Öncü İsmi
Ömer Seyfettin
Vefat Yıldönümünde
Anılıyor
"Kaşağı", "Falaka", "Diyet", "Yalnız Efe", "Pembe İncili Kaftan" ve "Perili Köşk" adlı kitaplarının da aralarında bulunduğu çok sayıda esere imza atan, Türk hikayeciliğinin öncü ismi Ömer Seyfettin vefat yıldönümünde anılıyor
Ömer Seyfettin henüz 36 yaşındayken 6 Mart 1920'de şeker hastalığı nedeniyle İsanbul’da vefat etmişti
Ömer Seyfettin; 11 Mart 1884'te Balıkesir'e bağlı Gönen'de dünyaya geldi.
Usta edebiyatçı, 7 yaşına kadar kaldığı Gönen'de, 4 yaşından itibaren medrese eğitimi veren mahalle mektebine gitti.
Babasının Ayancık'a atanmasının ardından sübyan mektebine başlayan yazar, verilen eğitimi beğenmeyen ailesi tarafından 1892'de İstanbul'da Mekteb-i Osmani'ye yazdırıldı.
Ömer Şevki Efendi, kendisi gibi asker olmasını istediği oğlunu Eyüpsultan Askeri Baytar Rüştiyesi'ne yerleştirdi.
Rüştiyedeki eğitimi sırasında tiyatroyla tanışan ve yazmaya ilgi duyan Seyfettin, rüştiyeden arkadaşı Aka Gündüz ile Edirne Askeri İdadisi'nde eğitimine devam etti.

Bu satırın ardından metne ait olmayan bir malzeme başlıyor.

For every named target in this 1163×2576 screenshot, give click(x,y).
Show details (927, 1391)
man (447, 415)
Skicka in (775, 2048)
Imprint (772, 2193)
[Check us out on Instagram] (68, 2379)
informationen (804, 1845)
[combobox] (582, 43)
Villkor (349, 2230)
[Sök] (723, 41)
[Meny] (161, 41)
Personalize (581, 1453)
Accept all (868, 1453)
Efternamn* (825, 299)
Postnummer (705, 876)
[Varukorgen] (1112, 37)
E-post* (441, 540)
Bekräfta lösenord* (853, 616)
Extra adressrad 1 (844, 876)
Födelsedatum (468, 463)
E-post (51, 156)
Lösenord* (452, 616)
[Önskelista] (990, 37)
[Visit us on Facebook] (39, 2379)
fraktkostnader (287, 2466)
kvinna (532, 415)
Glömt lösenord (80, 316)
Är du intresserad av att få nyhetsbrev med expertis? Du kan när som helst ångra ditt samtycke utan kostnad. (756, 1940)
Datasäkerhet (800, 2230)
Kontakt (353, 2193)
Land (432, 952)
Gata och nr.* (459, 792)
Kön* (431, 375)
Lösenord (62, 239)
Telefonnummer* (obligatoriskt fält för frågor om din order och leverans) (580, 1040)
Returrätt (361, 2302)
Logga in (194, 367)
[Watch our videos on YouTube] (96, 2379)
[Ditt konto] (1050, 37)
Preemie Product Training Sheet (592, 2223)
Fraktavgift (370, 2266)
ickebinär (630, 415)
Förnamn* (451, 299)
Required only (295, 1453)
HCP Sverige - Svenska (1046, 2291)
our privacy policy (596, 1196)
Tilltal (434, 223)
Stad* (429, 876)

Her iki okul, usta yazarın askeri kimliğinin yanı sıra edebiyata yönelmesinde önemli rol oynadı.
İdadinin son sınıfındayken, yazdığı şiirleri çeşitli dergilere gönderen Seyfettin'in ilk şiiri Mecmua-i Edebiyye'de yayımlandı.

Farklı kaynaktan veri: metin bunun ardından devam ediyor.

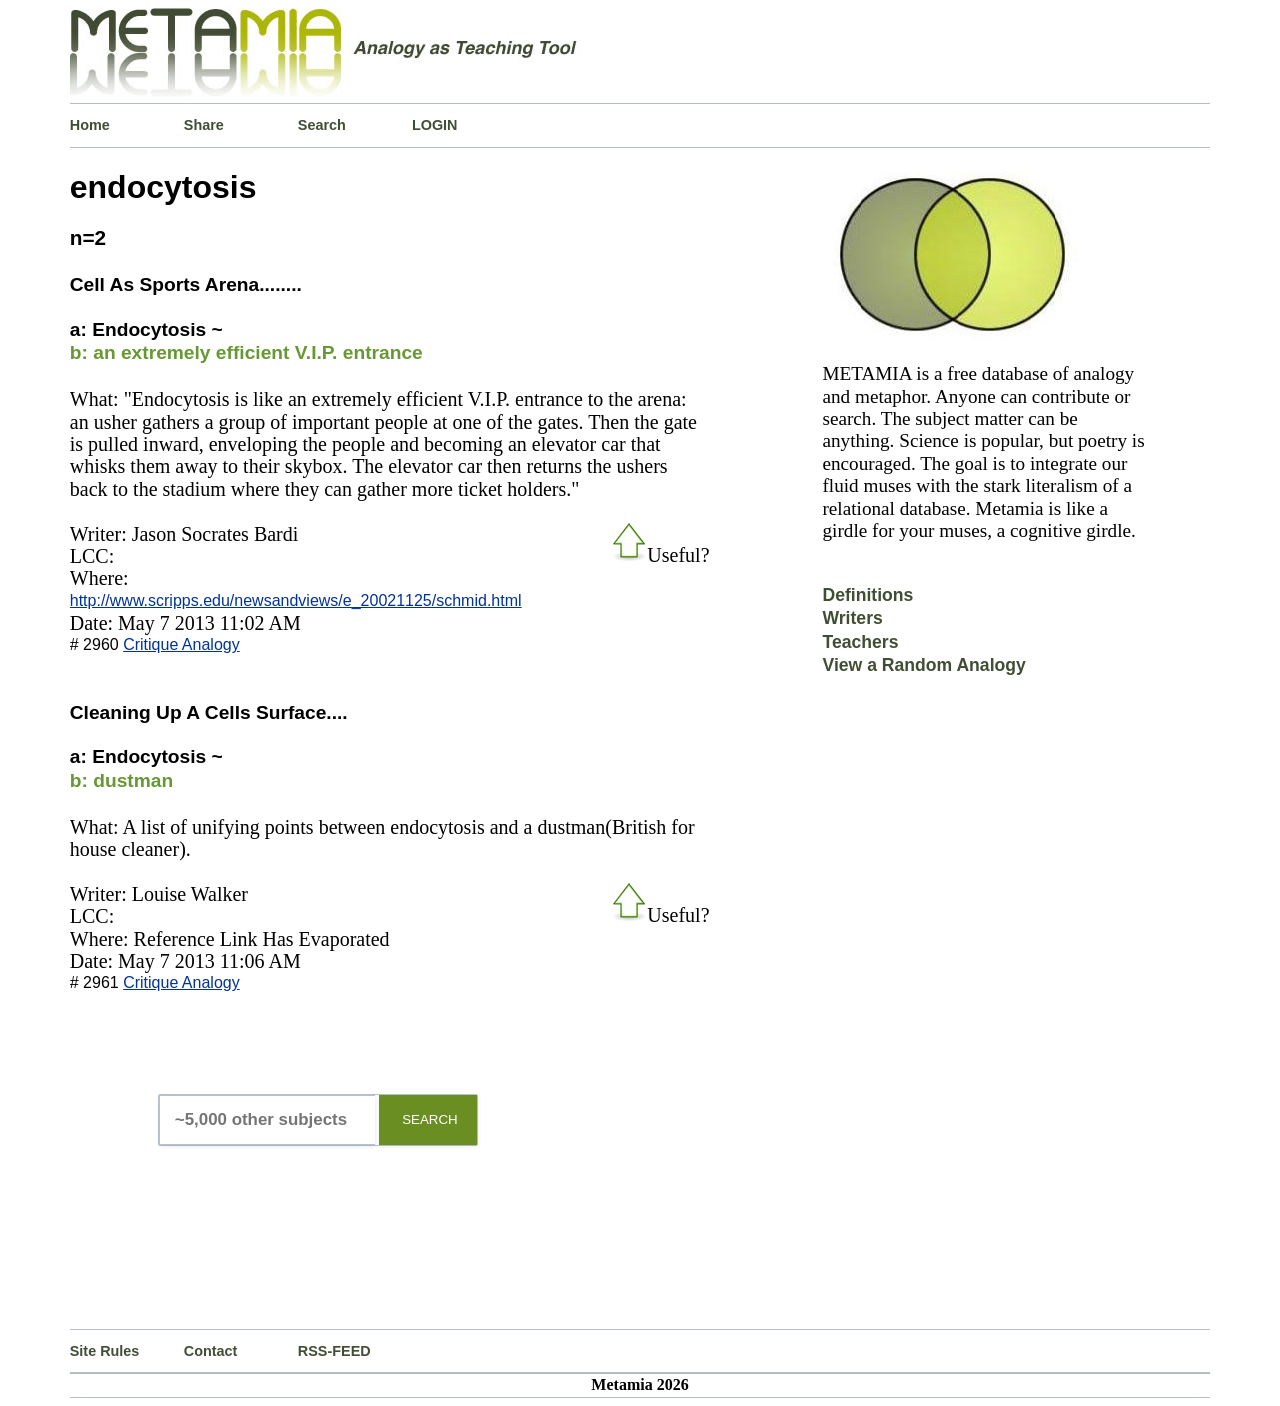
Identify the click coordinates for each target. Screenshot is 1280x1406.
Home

Ömer Seyfettin, 1900'de İstanbul Kara Harp Okuluna girdi. Okuldan 1903'te mezun olan yazar, kura sonucu Kuşadası Redif Taburu'na atandı. Aynı yıl Kuşadası Redif Taburu'nda yaşanan karışıklıklar dolayısıyla göreve Kuşadası'nda değil Rumeli'de başladı.
Selanik ve Manastır'a bağlı Pirlepe'de çeşitli görevlerde bulunan Seyfettin, elde ettiği başarılar nedeniyle iki liyakat madalyasıyla ödüllendirildi. İsyanın bastırılmasının ardından 6 Eylül 1904'te bağlı bulunduğu taburla Kuşadası'na döndü.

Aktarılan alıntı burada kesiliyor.